Put the lines below into a JSON list of strings, one string per line, and leave out the blank lines.

-- -- --

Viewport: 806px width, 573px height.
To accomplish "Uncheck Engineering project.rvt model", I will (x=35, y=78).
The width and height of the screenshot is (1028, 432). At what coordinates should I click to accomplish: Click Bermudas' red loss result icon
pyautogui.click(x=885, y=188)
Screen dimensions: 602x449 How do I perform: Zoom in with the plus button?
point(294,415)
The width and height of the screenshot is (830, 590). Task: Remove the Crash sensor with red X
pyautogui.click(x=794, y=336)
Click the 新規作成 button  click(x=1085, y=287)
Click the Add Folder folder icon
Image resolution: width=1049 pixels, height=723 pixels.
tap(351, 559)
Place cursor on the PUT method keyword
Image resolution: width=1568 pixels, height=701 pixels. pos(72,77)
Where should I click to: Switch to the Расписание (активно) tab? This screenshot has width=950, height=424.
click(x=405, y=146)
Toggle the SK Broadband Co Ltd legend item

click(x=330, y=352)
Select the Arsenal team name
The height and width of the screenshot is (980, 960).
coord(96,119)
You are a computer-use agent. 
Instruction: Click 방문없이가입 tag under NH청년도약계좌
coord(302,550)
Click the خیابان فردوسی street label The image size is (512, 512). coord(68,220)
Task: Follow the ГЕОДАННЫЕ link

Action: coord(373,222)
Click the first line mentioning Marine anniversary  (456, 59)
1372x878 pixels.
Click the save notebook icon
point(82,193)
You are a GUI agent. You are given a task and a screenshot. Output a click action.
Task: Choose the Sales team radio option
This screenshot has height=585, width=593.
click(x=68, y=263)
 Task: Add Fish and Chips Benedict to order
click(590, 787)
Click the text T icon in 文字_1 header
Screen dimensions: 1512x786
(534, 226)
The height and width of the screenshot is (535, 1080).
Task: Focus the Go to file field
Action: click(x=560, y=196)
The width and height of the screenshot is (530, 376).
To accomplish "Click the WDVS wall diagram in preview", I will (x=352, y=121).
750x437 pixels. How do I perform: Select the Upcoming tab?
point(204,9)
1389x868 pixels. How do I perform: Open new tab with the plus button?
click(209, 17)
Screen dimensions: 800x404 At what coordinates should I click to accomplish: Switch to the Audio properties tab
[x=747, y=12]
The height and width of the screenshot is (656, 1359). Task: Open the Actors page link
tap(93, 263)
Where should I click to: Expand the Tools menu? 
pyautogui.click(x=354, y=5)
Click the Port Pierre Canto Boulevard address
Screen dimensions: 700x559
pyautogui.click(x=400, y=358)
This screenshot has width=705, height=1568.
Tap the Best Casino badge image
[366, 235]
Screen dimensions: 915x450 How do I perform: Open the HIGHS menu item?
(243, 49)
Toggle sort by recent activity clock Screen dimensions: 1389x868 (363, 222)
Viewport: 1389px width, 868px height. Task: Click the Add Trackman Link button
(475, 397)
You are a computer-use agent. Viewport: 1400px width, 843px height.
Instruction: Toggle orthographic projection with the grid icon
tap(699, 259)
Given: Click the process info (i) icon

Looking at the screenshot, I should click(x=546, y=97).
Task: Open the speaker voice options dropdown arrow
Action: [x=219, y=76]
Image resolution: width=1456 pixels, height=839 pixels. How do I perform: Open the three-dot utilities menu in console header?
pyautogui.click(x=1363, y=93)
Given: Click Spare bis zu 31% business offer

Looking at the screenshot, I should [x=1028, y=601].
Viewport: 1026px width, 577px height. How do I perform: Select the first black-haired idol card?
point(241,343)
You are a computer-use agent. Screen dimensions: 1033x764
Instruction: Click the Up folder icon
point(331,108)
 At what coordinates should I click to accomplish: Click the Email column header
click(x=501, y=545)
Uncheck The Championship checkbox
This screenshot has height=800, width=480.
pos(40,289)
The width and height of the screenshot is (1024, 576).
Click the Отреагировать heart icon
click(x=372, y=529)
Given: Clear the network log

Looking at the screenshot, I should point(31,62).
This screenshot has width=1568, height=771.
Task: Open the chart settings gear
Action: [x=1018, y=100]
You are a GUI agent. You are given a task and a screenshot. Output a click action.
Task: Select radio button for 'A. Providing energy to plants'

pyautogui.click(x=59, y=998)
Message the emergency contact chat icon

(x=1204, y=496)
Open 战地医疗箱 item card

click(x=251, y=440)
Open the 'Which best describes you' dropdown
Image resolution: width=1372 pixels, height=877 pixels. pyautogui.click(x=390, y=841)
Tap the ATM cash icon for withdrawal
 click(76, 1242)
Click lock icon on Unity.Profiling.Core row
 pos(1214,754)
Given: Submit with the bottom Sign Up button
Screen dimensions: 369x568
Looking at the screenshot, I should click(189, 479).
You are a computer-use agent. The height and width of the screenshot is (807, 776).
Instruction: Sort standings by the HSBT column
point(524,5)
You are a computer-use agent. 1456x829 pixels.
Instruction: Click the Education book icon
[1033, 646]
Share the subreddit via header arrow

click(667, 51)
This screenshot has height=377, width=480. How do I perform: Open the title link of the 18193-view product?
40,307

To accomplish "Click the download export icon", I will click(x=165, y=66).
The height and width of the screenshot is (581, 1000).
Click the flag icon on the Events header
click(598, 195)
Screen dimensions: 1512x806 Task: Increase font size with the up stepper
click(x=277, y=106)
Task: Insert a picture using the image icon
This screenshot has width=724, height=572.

-- -- --

Output below:
[
  "Viewport: 806px width, 573px height.",
  "To accomplish \"Uncheck Engineering project.rvt model\", I will (x=35, y=78).",
  "The width and height of the screenshot is (1028, 432). At what coordinates should I click to accomplish: Click Bermudas' red loss result icon",
  "pyautogui.click(x=885, y=188)",
  "Screen dimensions: 602x449 How do I perform: Zoom in with the plus button?",
  "point(294,415)",
  "The width and height of the screenshot is (830, 590). Task: Remove the Crash sensor with red X",
  "pyautogui.click(x=794, y=336)",
  "Click the 新規作成 button  click(x=1085, y=287)",
  "Click the Add Folder folder icon",
  "Image resolution: width=1049 pixels, height=723 pixels.",
  "tap(351, 559)",
  "Place cursor on the PUT method keyword",
  "Image resolution: width=1568 pixels, height=701 pixels. pos(72,77)",
  "Where should I click to: Switch to the Расписание (активно) tab? This screenshot has width=950, height=424.",
  "click(x=405, y=146)",
  "Toggle the SK Broadband Co Ltd legend item",
  "click(x=330, y=352)",
  "Select the Arsenal team name",
  "The height and width of the screenshot is (980, 960).",
  "coord(96,119)",
  "You are a computer-use agent. ",
  "Instruction: Click 방문없이가입 tag under NH청년도약계좌",
  "coord(302,550)",
  "Click the خیابان فردوسی street label The image size is (512, 512). coord(68,220)",
  "Task: Follow the ГЕОДАННЫЕ link",
  "Action: coord(373,222)",
  "Click the first line mentioning Marine anniversary  (456, 59)",
  "1372x878 pixels.",
  "Click the save notebook icon",
  "point(82,193)",
  "You are a GUI agent. You are given a task and a screenshot. Output a click action.",
  "Task: Choose the Sales team radio option",
  "This screenshot has height=585, width=593.",
  "click(x=68, y=263)",
  " Task: Add Fish and Chips Benedict to order",
  "click(590, 787)",
  "Click the text T icon in 文字_1 header",
  "Screen dimensions: 1512x786",
  "(534, 226)",
  "The height and width of the screenshot is (535, 1080).",
  "Task: Focus the Go to file field",
  "Action: click(x=560, y=196)",
  "The width and height of the screenshot is (530, 376).",
  "To accomplish \"Click the WDVS wall diagram in preview\", I will (x=352, y=121).",
  "750x437 pixels. How do I perform: Select the Upcoming tab?",
  "point(204,9)",
  "1389x868 pixels. How do I perform: Open new tab with the plus button?",
  "click(209, 17)",
  "Screen dimensions: 800x404 At what coordinates should I click to accomplish: Switch to the Audio properties tab",
  "[x=747, y=12]",
  "The height and width of the screenshot is (656, 1359). Task: Open the Actors page link",
  "tap(93, 263)",
  "Where should I click to: Expand the Tools menu? ",
  "pyautogui.click(x=354, y=5)",
  "Click the Port Pierre Canto Boulevard address",
  "Screen dimensions: 700x559",
  "pyautogui.click(x=400, y=358)",
  "This screenshot has width=705, height=1568.",
  "Tap the Best Casino badge image",
  "[366, 235]",
  "Screen dimensions: 915x450 How do I perform: Open the HIGHS menu item?",
  "(243, 49)",
  "Toggle sort by recent activity clock Screen dimensions: 1389x868 (363, 222)",
  "Viewport: 1389px width, 868px height. Task: Click the Add Trackman Link button",
  "(475, 397)",
  "You are a computer-use agent. Viewport: 1400px width, 843px height.",
  "Instruction: Toggle orthographic projection with the grid icon",
  "tap(699, 259)",
  "Given: Click the process info (i) icon",
  "Looking at the screenshot, I should click(x=546, y=97).",
  "Task: Open the speaker voice options dropdown arrow",
  "Action: [x=219, y=76]",
  "Image resolution: width=1456 pixels, height=839 pixels. How do I perform: Open the three-dot utilities menu in console header?",
  "pyautogui.click(x=1363, y=93)",
  "Given: Click Spare bis zu 31% business offer",
  "Looking at the screenshot, I should [x=1028, y=601].",
  "Viewport: 1026px width, 577px height. How do I perform: Select the first black-haired idol card?",
  "point(241,343)",
  "You are a computer-use agent. Screen dimensions: 1033x764",
  "Instruction: Click the Up folder icon",
  "point(331,108)",
  " At what coordinates should I click to accomplish: Click the Email column header",
  "click(x=501, y=545)",
  "Uncheck The Championship checkbox",
  "This screenshot has height=800, width=480.",
  "pos(40,289)",
  "The width and height of the screenshot is (1024, 576).",
  "Click the Отреагировать heart icon",
  "click(x=372, y=529)",
  "Given: Clear the network log",
  "Looking at the screenshot, I should point(31,62).",
  "This screenshot has width=1568, height=771.",
  "Task: Open the chart settings gear",
  "Action: [x=1018, y=100]",
  "You are a GUI agent. You are given a task and a screenshot. Output a click action.",
  "Task: Select radio button for 'A. Providing energy to plants'",
  "pyautogui.click(x=59, y=998)",
  "Message the emergency contact chat icon",
  "(x=1204, y=496)",
  "Open 战地医疗箱 item card",
  "click(x=251, y=440)",
  "Open the 'Which best describes you' dropdown",
  "Image resolution: width=1372 pixels, height=877 pixels. pyautogui.click(x=390, y=841)",
  "Tap the ATM cash icon for withdrawal",
  " click(76, 1242)",
  "Click lock icon on Unity.Profiling.Core row",
  " pos(1214,754)",
  "Given: Submit with the bottom Sign Up button",
  "Screen dimensions: 369x568",
  "Looking at the screenshot, I should click(189, 479).",
  "You are a computer-use agent. The height and width of the screenshot is (807, 776).",
  "Instruction: Sort standings by the HSBT column",
  "point(524,5)",
  "You are a computer-use agent. 1456x829 pixels.",
  "Instruction: Click the Education book icon",
  "[1033, 646]",
  "Share the subreddit via header arrow",
  "click(667, 51)",
  "This screenshot has height=377, width=480. How do I perform: Open the title link of the 18193-view product?",
  "40,307",
  "To accomplish \"Click the download export icon\", I will click(x=165, y=66).",
  "The height and width of the screenshot is (581, 1000).",
  "Click the flag icon on the Events header",
  "click(598, 195)",
  "Screen dimensions: 1512x806 Task: Increase font size with the up stepper",
  "click(x=277, y=106)",
  "Task: Insert a picture using the image icon",
  "This screenshot has width=724, height=572."
]